I also made tests about walking in socks a year-two years ago in the snow. I live in the southern Finland, so the tests are not comparable in those Russians mountains, but we have a large, open area on the left of our house. My sock-walking made huge pits in the deep, frosty snow (about 80 cm deep) and they lasted that way a few months, when there was minus degrees for a long time period. I didn’t photograph those, silly me. (In this winter that is not possible, the weather being 0 degrees Celsius on and off. Maybe next week, there will be minus degrees again?) Maybe I should take photos now and see the next week also, just to experiment the weather changes in prints anyway…

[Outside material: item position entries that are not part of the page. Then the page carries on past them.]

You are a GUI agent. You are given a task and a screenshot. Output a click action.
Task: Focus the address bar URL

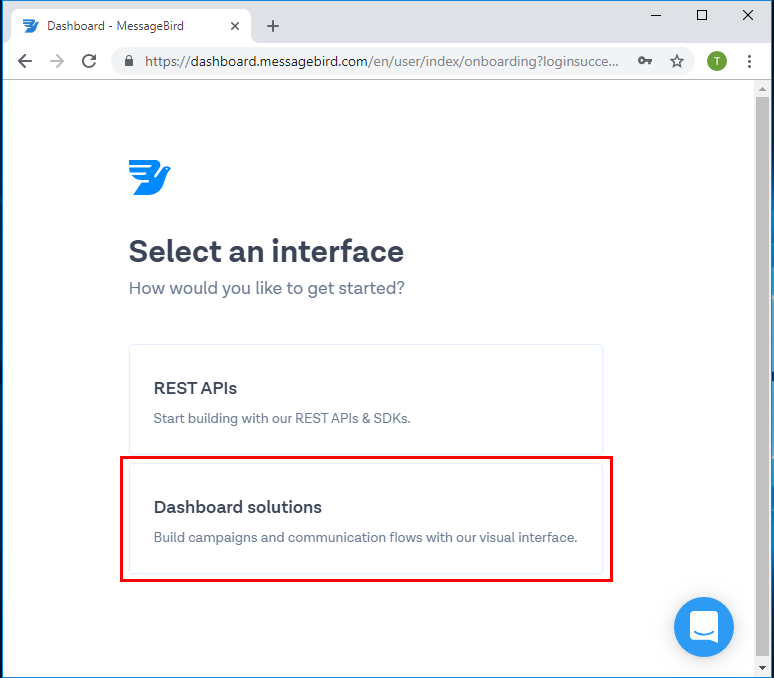tap(380, 61)
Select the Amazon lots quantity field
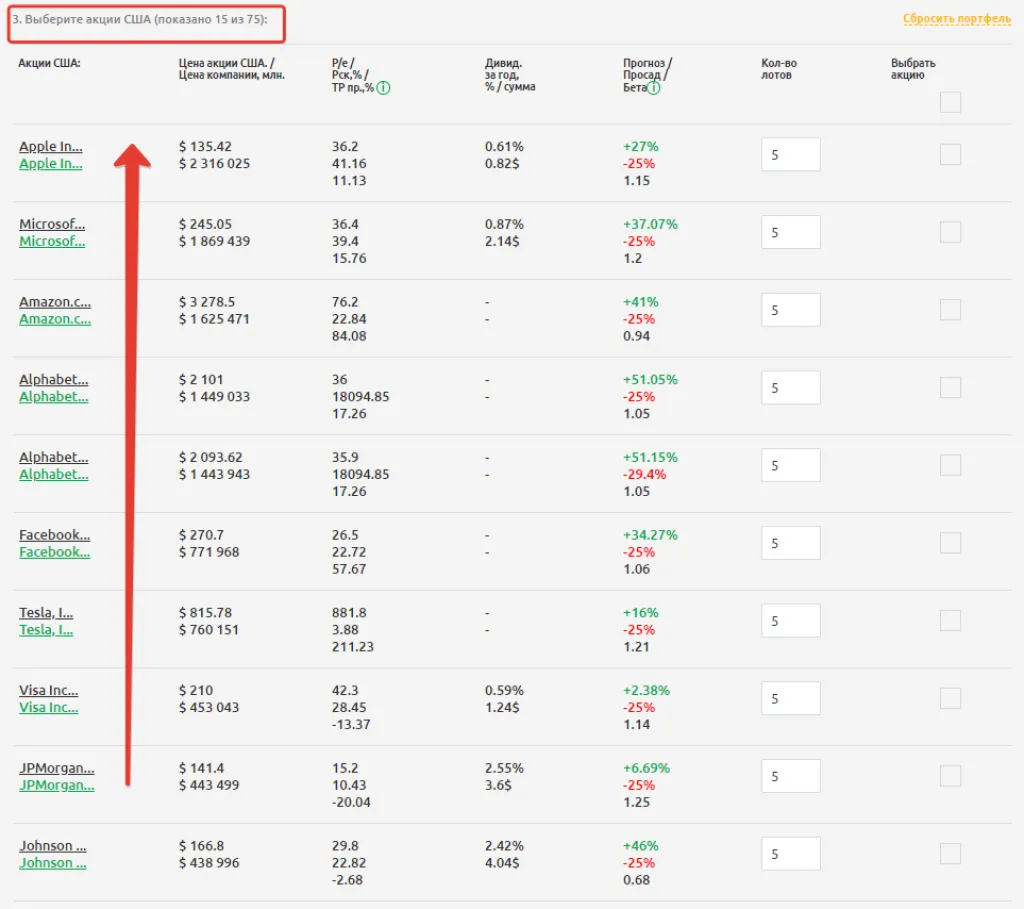The height and width of the screenshot is (909, 1024). point(790,310)
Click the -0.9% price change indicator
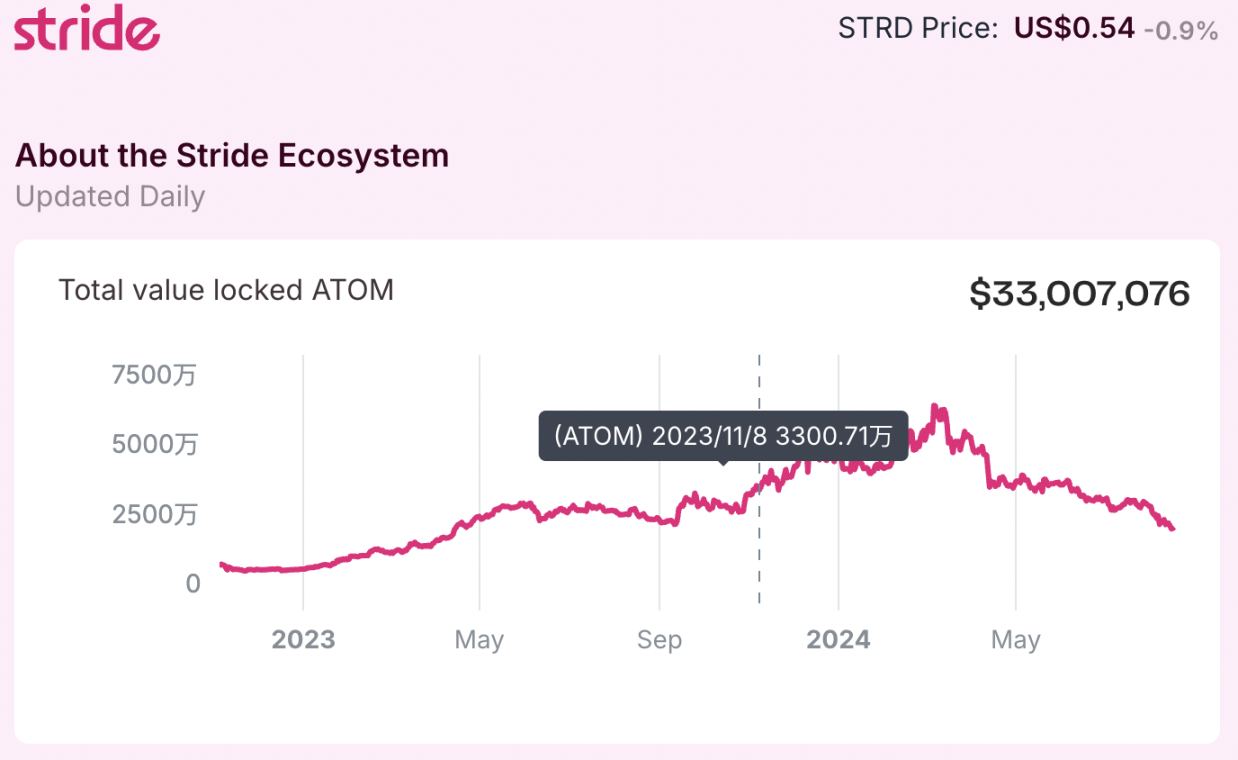Screen dimensions: 1238x760 pyautogui.click(x=1181, y=30)
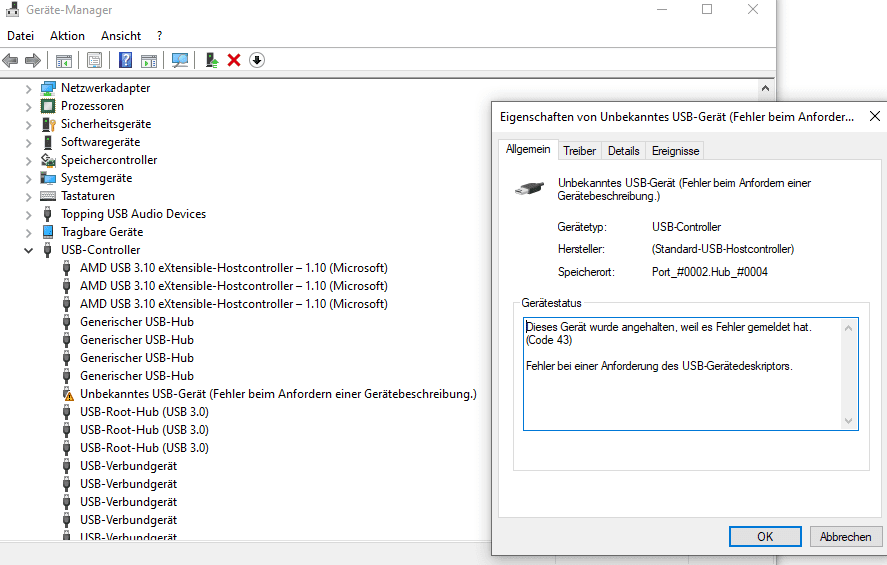Click the OK button
The image size is (887, 565).
click(765, 537)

When there is a storm coming, this area of ours make a hell-break-loose anyway. We had our metallic-made round pavillion (with a roof) to go flying in the air at one time, and that wasn’t a cheap version of a pavillion. There were metal structures, heavy as hell, and the thing just flew several meters in the air against a fence. It truly FLEW high in the air. I saw it from the window and couldn’t believe my eyes. Yeah, it got ruined. The structures within it were bended from the force and the impact. Any welders, here, hmm?
So, the forces with the wind in that mountain… I can somehow understand that without actually visited the mountain, so there is no explanation for Dyatlov’s decision to put the tent there. I believe everyone, who has ever visited the mountains and been in awful situations: it is not a reasonable decision to put the tent there.
The tent had to be elsewhere and the situation with the treeline was logical. There was shelter from the winds and water to boil from the streams. I’ll concentrate my opinions to specific topics forward after this topic, so there will be no extra-made topics with a newcomer. Feel free to answer these thoughts, though, without hesitation.